Research carried out between 2011 and 2013 by a wide variety of organisations, including; ZSL, Essex Wildlife Trust, University of Essex and the Blackwater Oysterman’s Association, ensured that the native oyster and the habitat its beds provide are listed among the key features. BCRC MCZ is the only site in the UK designated for protection of native oyster beds (the habitat).
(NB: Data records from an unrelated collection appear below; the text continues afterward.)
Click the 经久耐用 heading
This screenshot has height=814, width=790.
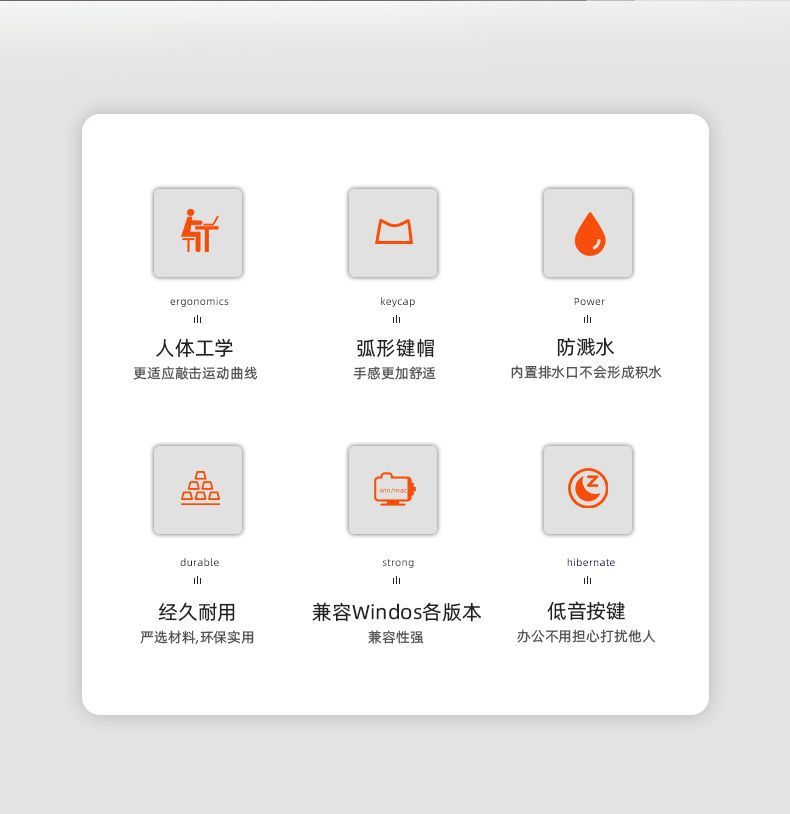pyautogui.click(x=197, y=612)
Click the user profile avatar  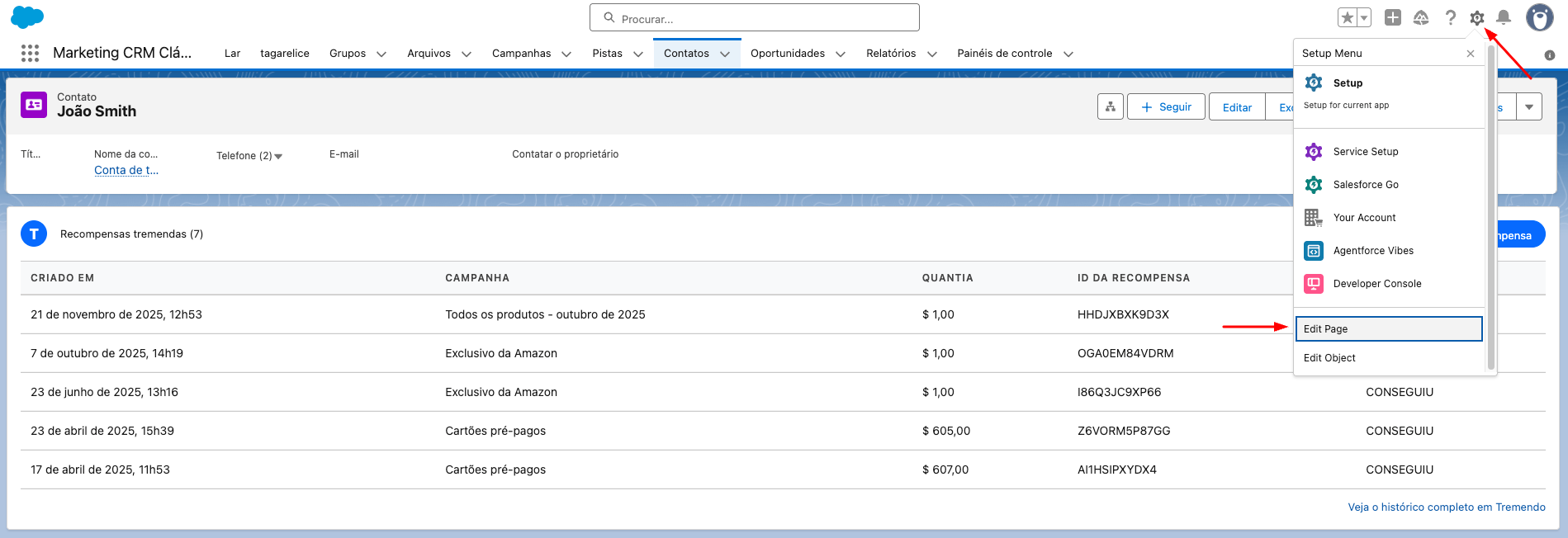[x=1539, y=17]
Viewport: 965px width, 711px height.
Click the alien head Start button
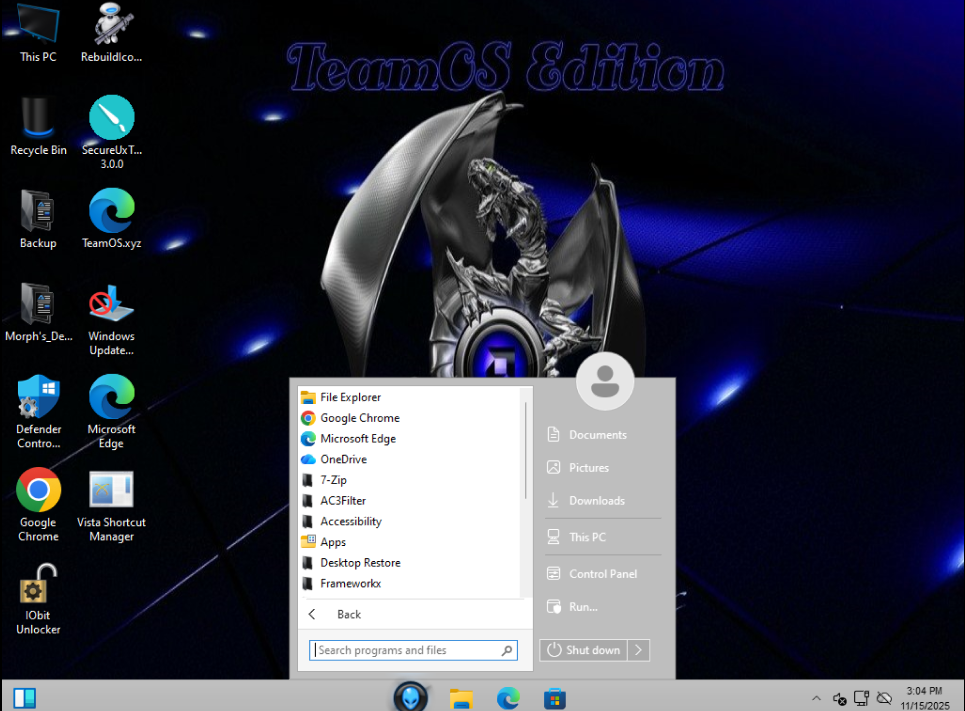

Within the MZC and as part of the UK’s Biodiversity Action Plan, restoration activities are underway through the Essex Native Oyster Restoration Initiative (ENORI) to restore native oysters, the species, and the native oyster beds, the habitat.

BCRC MCZ protects one of the largest estuaries in the East of England and the largest tidal river in Essex, the Blackwater. The BCRC MCZ already has a number of overlaying designations within the area including Sites of Special Scientific Interest, the Essex Estuaries Special Area of Conservation and Mid Essex coast Special Protection Area.
These existing sites protect extensive areas of mudflats and saltmarsh, which support a wide range of species including internationally and nationally important numbers of waterfowl such as Brent Goose and Curlew. Ongoing restoration and conservation work in the BCRC MCZ aims to build upon these existing designations, offering protection to the native oysters, native oyster beds, the Intertidal mixed sediment and Clacton Cliffs and Foreshore.